Category Archives: Chess Basics

Chess tactics: Which masters to study?

0
Filed under Attacking tactics, Beginner Chess Tips, Chess Basics, Chess lessons, Chess Strategy, Chess tactics, Chess Tutorials, Defensive strategy, Forks
Tagged as ,

There is no doubt about the necessity to become familiar with the elements of a combination which we understand as chess tactics. In the article gameplan part2, we have listed the elements for you to find examples on each item and study those thoroughly to build up your repertoire. However good you may be in chess strategy and planning your game, you need to employ tactics to give effect to those.

So the question in any beginner’s mind will be: how do I learn to use chess tactics? My answer will be: after you know the elements, study the games of chess masters who excel in combinational play and chess tactics. That is why we have already shown you many such games where the tactics reigned supreme. There are quite a good number of articles at this site and trying to put a link to all those will clutter up this article. You have to search those out through the site map.

The next question obviously is: which masters to study? There are hundreds of Grandmasters and International masters, past and present, and it is true that all of them deploy chess tactics in their games. If you have to study all those, when will you get the time to use those in your play? That is why we need to be selective and choose games from players who excelled in the area of chess tactics and complex combinations. Different people have their own favorites but I am quite sure that some of the names we suggest will occur in every such list! Their names are given in chronological order

Adolf Anderssen (1818-1879)

No one has ever played chess like Adolph Anderssen, nor won as much fame and glory for his charismatic style. Anderssen’s hallmark is the direct (and often spectacular!) Kingside attack.

Emanuel Lasker (1868-1941)

The main contestants of his time like Tarrasch and Janowski complained that they could not understand his play and implied that Lasker’s success was due to dubious tricks. Fact is, Lasker was much ahead of his time in his style of play, which found acceptance with later generation of players.

Frank J. Marshall (1877-1944)

He earned a lot of brilliancy prizes by virtue of his daring gambits and sacrificial play. One of his moves is held as one of the top three best moves ever played on a chessboard! Though spectators enjoyed his slash-bang techniques, purists held that some of his moves produced results by virtue of their shock value and not because of deeply calculated combinations. That may be the reason why he never became a world champion but managed to defeat all top players of his time.

Rudolf Spielman (1883-1942)

He was a master of attack with beautiful ideas and brilliant daring play full of sacrifices.

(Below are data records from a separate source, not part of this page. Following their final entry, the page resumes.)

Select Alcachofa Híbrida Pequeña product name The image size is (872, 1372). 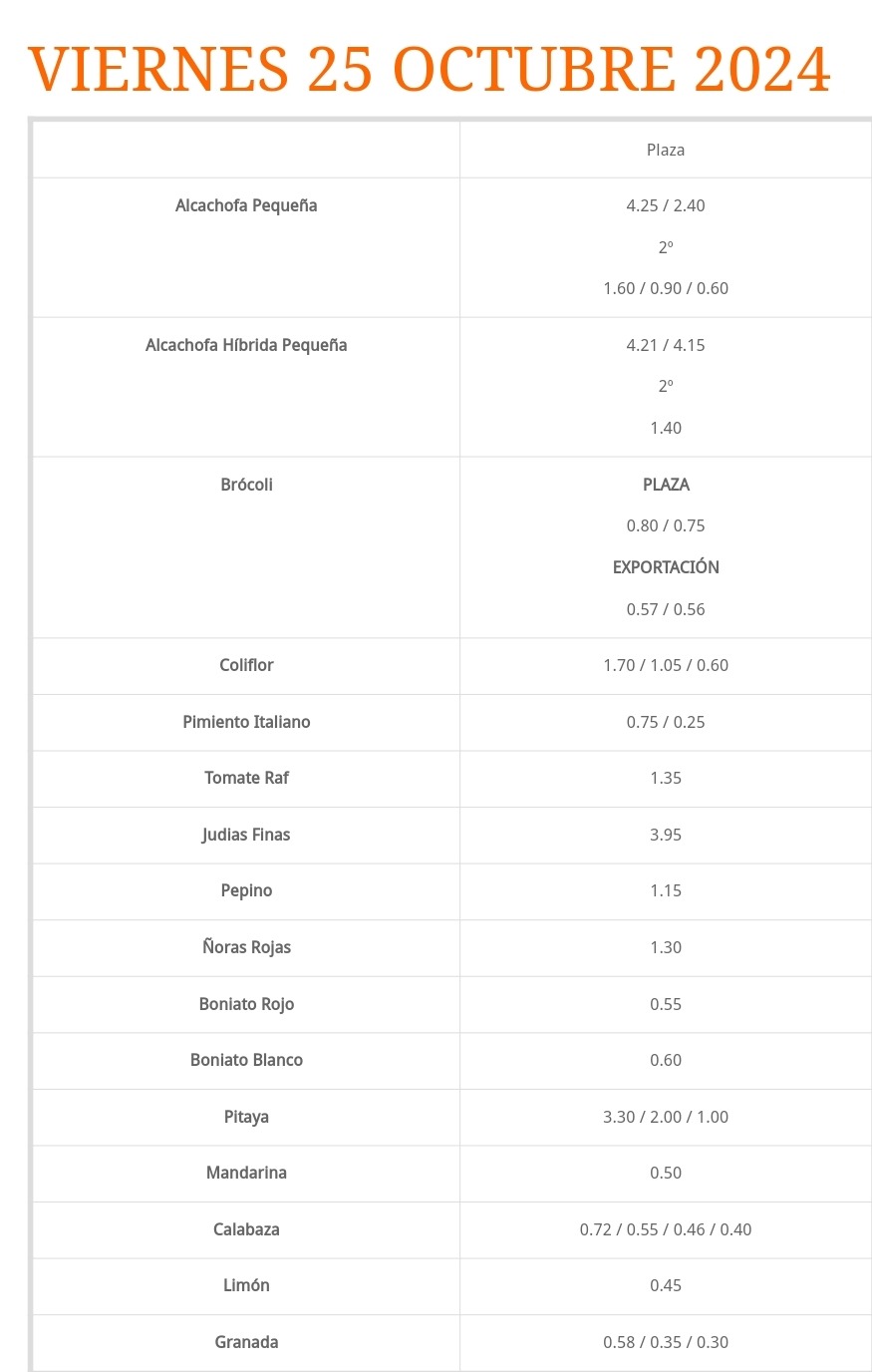pos(246,345)
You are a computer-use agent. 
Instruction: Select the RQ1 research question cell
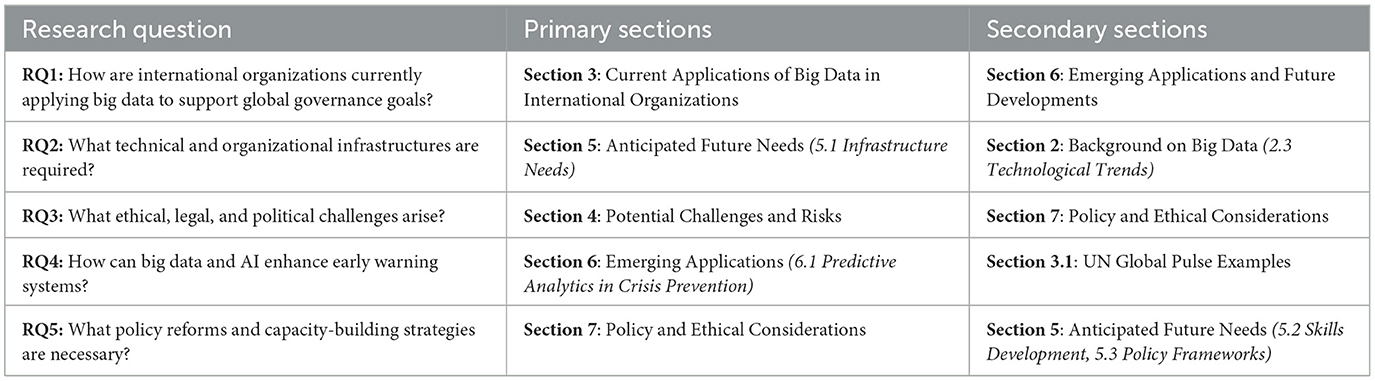[255, 88]
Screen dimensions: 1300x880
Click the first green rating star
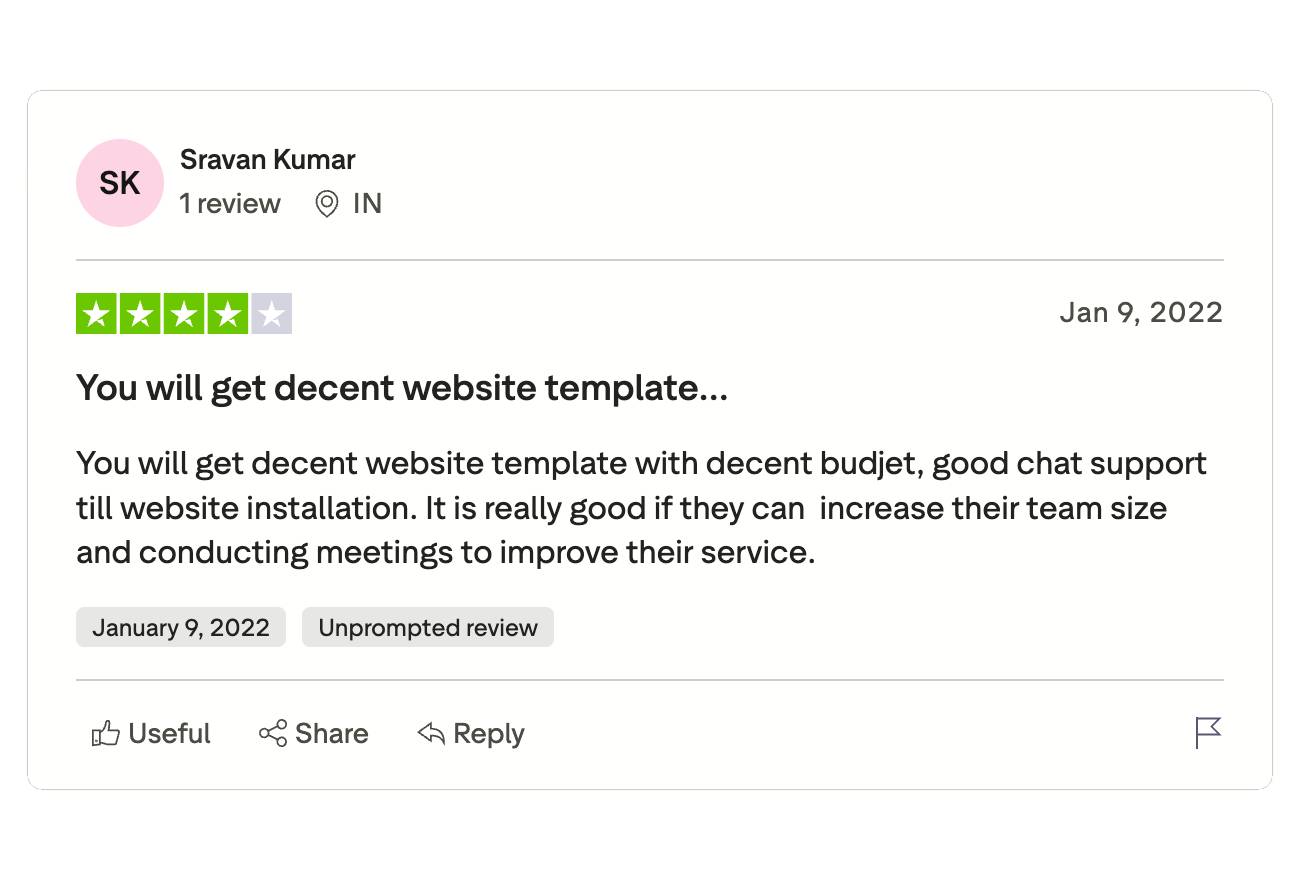coord(97,314)
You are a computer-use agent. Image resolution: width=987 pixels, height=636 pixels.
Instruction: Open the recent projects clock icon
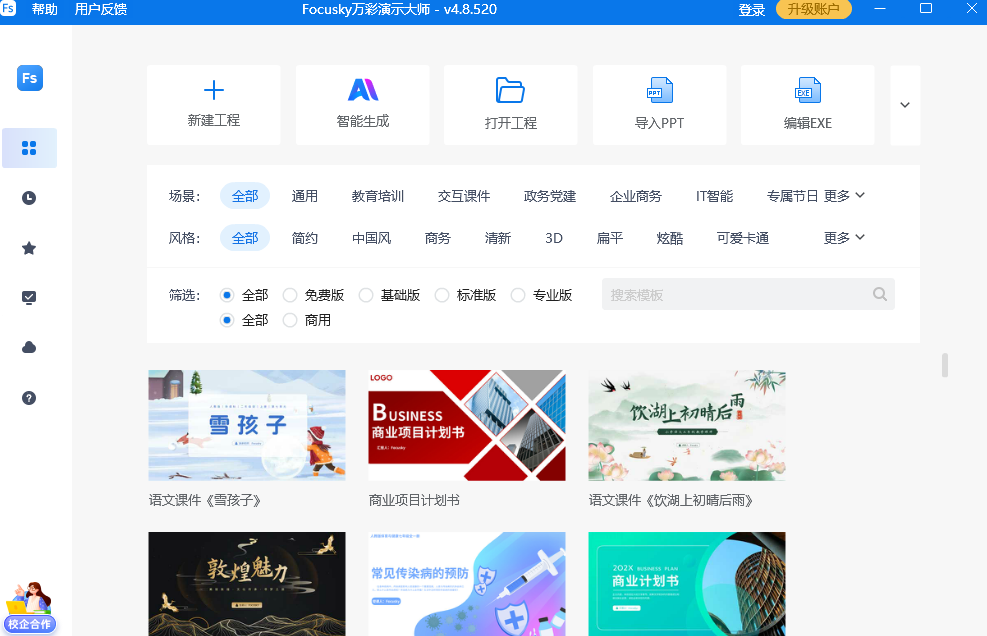pos(29,197)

Alexandre Alekhine (1892-1946)

He is one of the greats among world champions and was at home in different styles of play. He was a master of complex positions and well-calculated combinations. Many of his games are still analyzed and experts have not reached a common verdict because of the complexities involved.

Mikhail Tal (1936-1992)

He is one player who probably earned the maximum admiration from the contemporary greats in chess. Tal used some self-derogatory comments about his own play by saying that there were two kinds of sacrifices – the sound ones and those used by him! Botvinnik, a world champion, said that it was not possible to tackle Tal if his pieces were mobile and active with some space and that is why he used to play close positions against Tal. He went on to say that if Tal could have some self-control, it would be impossible to play against him. A player of the stature of Kramnik went so far as to say that analyzing Tal’s game was like discussing what God looked like! When you play through his games, you will wonder if those bolts from the blue were results of intuition or pre-calculated combinations!

Bobby Fischer (1943-2008)

He was a chess genius and many experts believe that had he not gone into self-exile, he could have been the undisputed top player in chess history! He has produced many beautiful games with a long combination the results of which were not easy to see even by top masters. Boris Spassky who played Fischer in the famous championship match commented that playing Fischer was not a question of your win or loss, it was a question of your survival!

Garry Kasparov (1963- )

Another chess genius and holds the highest ELO rating among chess Grandmasters. He is also a versatile player and can play well-calculated combinations.

Alexei Shirov (1972- )

Among the mew generation players, he is noted for his attacking style and creating complications that remind one of Tal, not surprisingly, because he studied under Tal.

Now you know the names of some of the chess masters who have consistently produced great combinations in their plays. But many of them have played hundreds of games, so which ones to study? Go for their best games, some compiled by other chess authors or chess masters and some by the players themselves. These books generally include about 50 to 100 of the best games in their career and studying those few is not a very massive task! Keep a note of the basic principles that have been applied or violated in these games (many brilliancies arose to exploit mistakes by the opponents). These types of controlled study will not only help you to improve your play, but will also provide enjoyment for many years to come!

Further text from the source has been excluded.